June 2020: Personal Police Info Exposed in BlueLeaks
First reported by KrebsonSecurity, hundreds of thousands of potentially sensitive files from police departments across the U.S. The files span 24 years containing names, email and addresses, phone numbers, PDF documents, and a large number of text, video, and ZIP files. Financial data also ended up exposed. This breach enters our list of the Top Data Breaches of 2020 for all of the political implications this breach carries with it, given the profession of the victims. No one is truly safe from a cyber-attack.
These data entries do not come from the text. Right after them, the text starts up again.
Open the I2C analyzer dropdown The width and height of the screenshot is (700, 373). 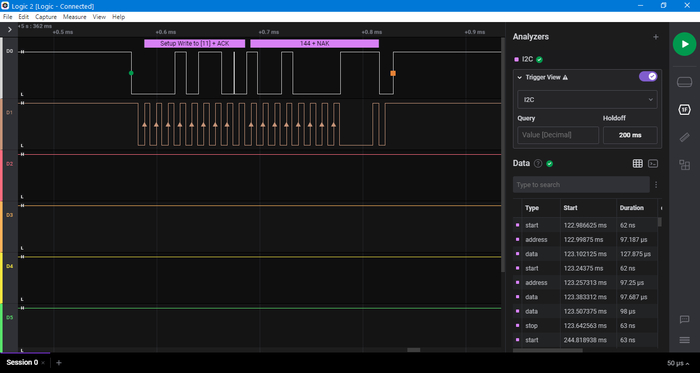[x=587, y=99]
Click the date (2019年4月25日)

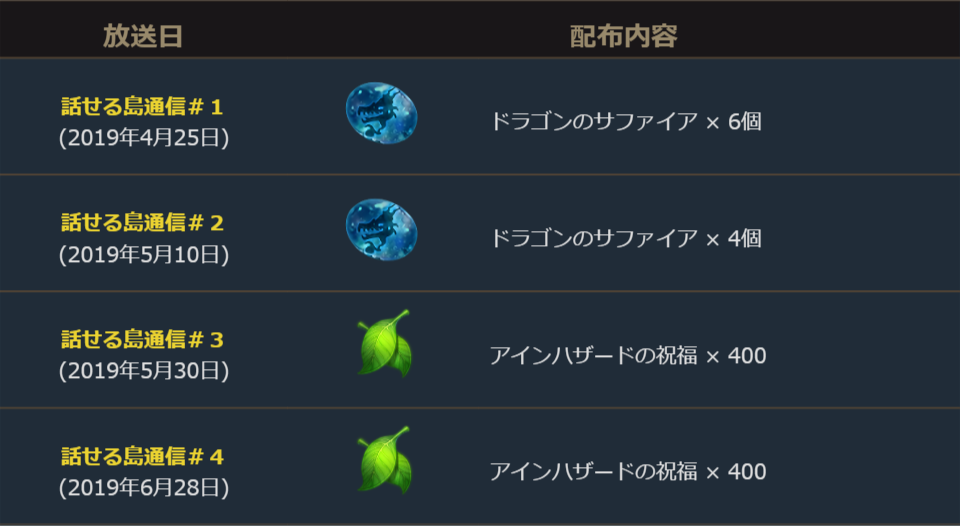143,138
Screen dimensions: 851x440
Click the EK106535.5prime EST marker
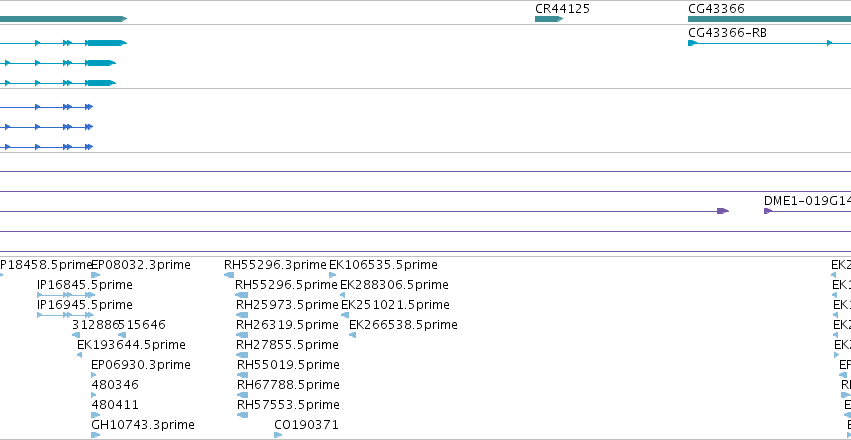coord(332,275)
July 2020: The High-Profile Twitter Account Hack
What did exactly happen to Twitter in July of 2020? Was it just a bitcoin mining operation that succeeded beyond the wildest dreams of its creators? Was it a proof-of-concept for a more devastating attack in the future? In either case, a social engineering attack led to the compromise of multiple high-profile Twitter accounts, which Twitter couldn’t fix immediately. This was one of the most visible breaches of the year and only raises more questions as we continue to move into the social media era.
August 2020: Carnival Cruise Lines
Here we find an example of how a single cyber-attack can exacerbate underlying issues facing a business. Carnival was already struggling due to decreased demand in the year of COVID-19, and this attack occurred after another cyber-attack earlier in the year. Every cyber-attack damages the reputation and customer loyalty of a brand, and a second one in the same year could seriously impact Carnival’s bottom line.
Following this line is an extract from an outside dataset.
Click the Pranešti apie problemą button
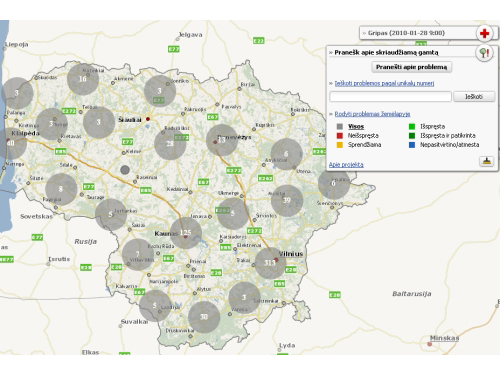The width and height of the screenshot is (500, 375). click(x=411, y=67)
September 2020: Universal Health Services Attacked
Universal Health Services, one of the largest healthcare providers and hospital chains in the United States, began suffering from a ransomware attack sometime on September 27, 2020. It disrupted services enough it forced the rerouting of ambulances and record-keeping via pen and paper for days. All this occurred in the shadow of a serious spike in COVID-19, even though some hackers promised to leave healthcare organizations alone during the crisis.
Never expect honor from hackers is the lesson here.
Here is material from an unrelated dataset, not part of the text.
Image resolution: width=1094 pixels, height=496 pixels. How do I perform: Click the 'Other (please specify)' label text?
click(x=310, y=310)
October 2020: Barnes & Noble’s Nook Service Hacked
Barnes and Noble was unlucky enough to suffer two connected breaches at the same time. The first was a simple disruption attack on its Nook services, but the latter caused the loss of an unknown number of customers’ data. Hackers aren’t just brutes with codes; they can use subversive attacks, distraction tactics, and more to achieve their goals. This breach demonstrates that more than ever.
November 2020: Capcom Victimized by Ransomware Attack
This video sparked some debate among the experts at Solutions Review; Capcom was the most prominent ransomware victim over the month of November. However, multiple businesses and enterprises faced ransomware attacks in the wake of a cyber-threat wave. Ransomware for a brief moment looked like it might be supplanted as the king of all malware. It kept its throne in 2020, to all of our detriment.
December 2020: SolarWinds
Nothing else compares among Top Data Breaches in 2020 to the SolarWinds breach. If we were to pick a top breach of the Year, it would be this one. In fact, there is some conversation concerning whether this might end up being one of the worst breaches of all time.